Ferruccio Bottoni is Co-Founder and CEO of USound GmbH and Fauna Audio GmbH, a strong-growing Austrian high-tech company revolutionizing the personal audio field with their MEMS speakers-based products. Bottoni started at STMicroelectronics in 1995 working on developing flash memory. Subsequently, he joined Robert Bosch GmbH in 1999 where he contributed to the ramp-up of MEMS in the automotive market. He finally joined Sensordynamics in 2009 as VP of operations until 2013. During his career, Ferruccio has covered several positions including Quality and Reliability Engineer, Process Manufacturing Manager, Technical Purchasing Manager, and VP Operations. In 2014, he founded USound together with Andrea Rusconi and Jörg Schönbacher and, with a team of exceptional engineers, developed the first MEMS speaker in the market. In 2019, USound launched its first product to the market, audio glasses, under the brand Fauna Audio GmbH.

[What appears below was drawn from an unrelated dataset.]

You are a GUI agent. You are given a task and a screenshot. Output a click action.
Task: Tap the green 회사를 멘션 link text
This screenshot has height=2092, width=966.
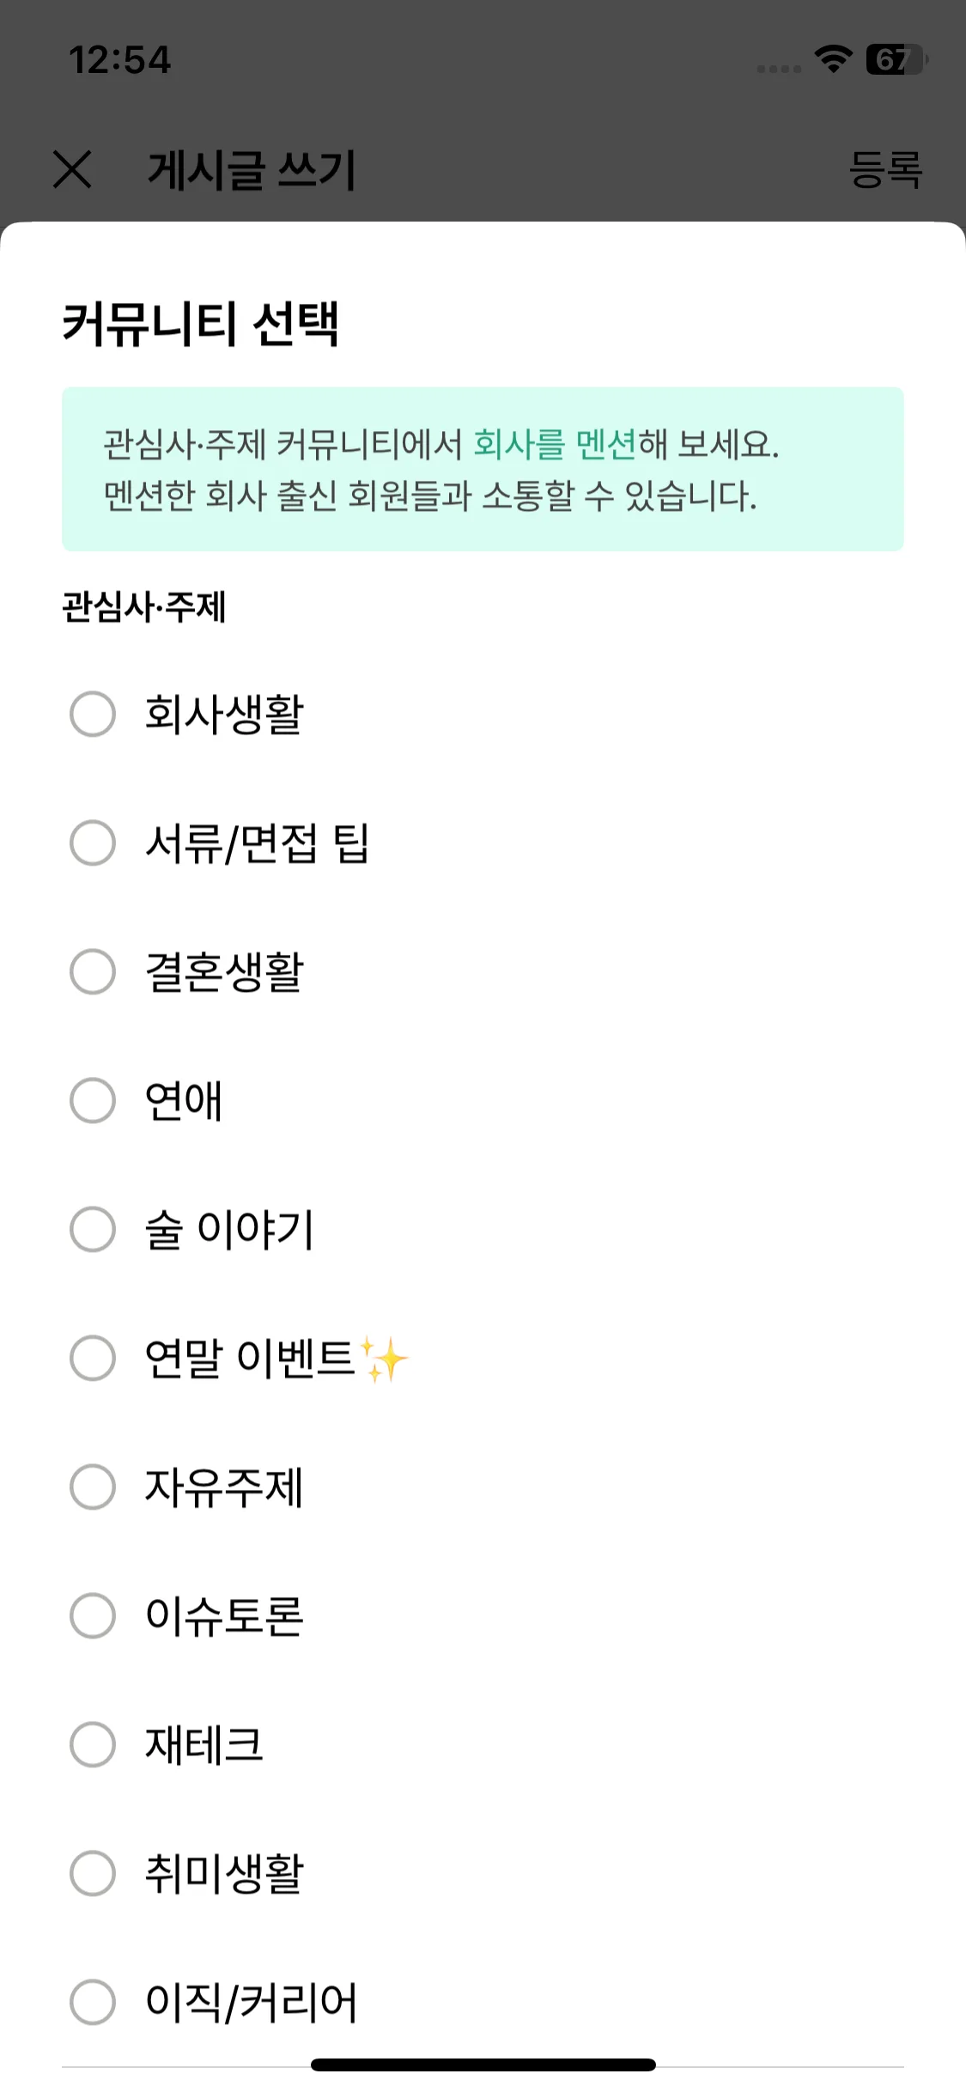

USound GmbH is a fabless company offering high-performance silicon speakers and high-quality sound solutions based on MEMS (Micro-Electro-Mechanical Systems) technology.The vast majority of speakers still use cones and domes. What that means is that the
speakers used in the best-selling audio products today are not that much different,
conceptually, than they were 40 years ago.
What qualifies as a breakthrough?
Changing the way speakers operate to enhance the
audio quality and improve the user experience of audio-centric consumer electronics.
Old way: Originally patented in 1877, the electrodynamic speaker is a holdover from the
19th century still surviving in our 21st-century products. As one of the only two
smartphones functions not having transitioned to solid-state technology, it is responsible
for the lackluster audio performance of today’s mobile technology.
Most of today’s wearables and hearables use voice coil speakers, essentially wired
electromagnets that move a paper cone. Voice coils are extraordinarily labour-intensive to
manufacture and result in bulky, fragile products.